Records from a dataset

◆ ◆ ◆ ◆ ◆

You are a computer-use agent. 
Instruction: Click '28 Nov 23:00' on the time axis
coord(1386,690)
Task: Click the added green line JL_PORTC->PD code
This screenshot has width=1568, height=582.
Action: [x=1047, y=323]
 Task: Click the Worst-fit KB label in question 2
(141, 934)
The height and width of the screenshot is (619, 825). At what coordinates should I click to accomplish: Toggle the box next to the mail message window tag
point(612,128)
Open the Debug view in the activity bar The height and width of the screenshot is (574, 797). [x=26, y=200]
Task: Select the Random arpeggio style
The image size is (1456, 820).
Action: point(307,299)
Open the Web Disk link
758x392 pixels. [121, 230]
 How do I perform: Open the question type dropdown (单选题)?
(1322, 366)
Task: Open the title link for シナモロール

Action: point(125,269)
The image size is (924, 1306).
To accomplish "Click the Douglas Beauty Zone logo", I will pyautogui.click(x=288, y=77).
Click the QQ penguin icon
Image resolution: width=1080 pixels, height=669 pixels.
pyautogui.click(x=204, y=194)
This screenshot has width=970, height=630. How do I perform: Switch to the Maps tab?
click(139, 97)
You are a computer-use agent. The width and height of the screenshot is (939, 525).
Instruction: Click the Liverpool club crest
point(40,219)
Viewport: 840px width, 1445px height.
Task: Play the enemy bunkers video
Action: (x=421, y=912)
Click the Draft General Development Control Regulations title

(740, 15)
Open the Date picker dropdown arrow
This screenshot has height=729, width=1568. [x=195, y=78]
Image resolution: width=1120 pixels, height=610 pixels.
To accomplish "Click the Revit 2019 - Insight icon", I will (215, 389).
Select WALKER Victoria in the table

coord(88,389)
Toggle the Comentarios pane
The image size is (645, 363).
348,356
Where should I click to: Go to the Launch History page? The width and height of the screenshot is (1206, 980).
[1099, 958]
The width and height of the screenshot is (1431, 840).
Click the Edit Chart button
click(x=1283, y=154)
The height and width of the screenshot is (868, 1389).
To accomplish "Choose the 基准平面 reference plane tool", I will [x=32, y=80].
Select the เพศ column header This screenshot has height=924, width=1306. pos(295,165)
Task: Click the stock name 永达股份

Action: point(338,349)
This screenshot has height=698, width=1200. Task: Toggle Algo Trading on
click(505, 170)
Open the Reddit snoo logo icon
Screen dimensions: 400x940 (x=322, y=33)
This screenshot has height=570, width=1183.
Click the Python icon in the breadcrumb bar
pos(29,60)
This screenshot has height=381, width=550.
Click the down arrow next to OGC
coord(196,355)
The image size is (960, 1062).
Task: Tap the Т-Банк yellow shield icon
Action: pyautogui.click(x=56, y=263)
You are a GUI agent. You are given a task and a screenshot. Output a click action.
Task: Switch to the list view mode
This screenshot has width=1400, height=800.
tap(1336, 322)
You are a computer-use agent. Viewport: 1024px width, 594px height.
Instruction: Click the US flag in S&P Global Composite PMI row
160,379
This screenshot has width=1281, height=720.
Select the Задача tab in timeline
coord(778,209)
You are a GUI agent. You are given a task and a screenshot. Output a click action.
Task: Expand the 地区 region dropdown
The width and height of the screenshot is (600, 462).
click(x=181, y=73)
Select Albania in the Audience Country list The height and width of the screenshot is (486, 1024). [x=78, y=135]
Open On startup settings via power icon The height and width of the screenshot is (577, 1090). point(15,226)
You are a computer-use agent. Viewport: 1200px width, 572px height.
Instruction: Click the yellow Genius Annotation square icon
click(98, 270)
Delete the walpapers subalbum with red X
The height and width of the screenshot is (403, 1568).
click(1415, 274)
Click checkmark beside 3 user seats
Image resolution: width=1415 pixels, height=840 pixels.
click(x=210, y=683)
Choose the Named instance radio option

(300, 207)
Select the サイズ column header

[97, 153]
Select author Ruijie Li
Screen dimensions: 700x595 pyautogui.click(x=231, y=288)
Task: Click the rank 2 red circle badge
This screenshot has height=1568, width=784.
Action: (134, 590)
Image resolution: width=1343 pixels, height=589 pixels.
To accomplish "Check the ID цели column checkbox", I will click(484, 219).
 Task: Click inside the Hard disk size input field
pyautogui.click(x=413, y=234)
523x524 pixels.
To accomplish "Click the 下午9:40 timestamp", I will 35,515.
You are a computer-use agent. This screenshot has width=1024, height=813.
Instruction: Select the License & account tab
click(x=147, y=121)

◆ ◆ ◆ ◆ ◆

• [What you are asked to do]
The expected answer is each line of the records above that includes the string "will".

• [Result of this task]
To accomplish "Click the Douglas Beauty Zone logo", I will pyautogui.click(x=288, y=77).
To accomplish "Click the Revit 2019 - Insight icon", I will (215, 389).
To accomplish "Choose the 基准平面 reference plane tool", I will [x=32, y=80].
To accomplish "Check the ID цели column checkbox", I will click(484, 219).
To accomplish "Click the 下午9:40 timestamp", I will 35,515.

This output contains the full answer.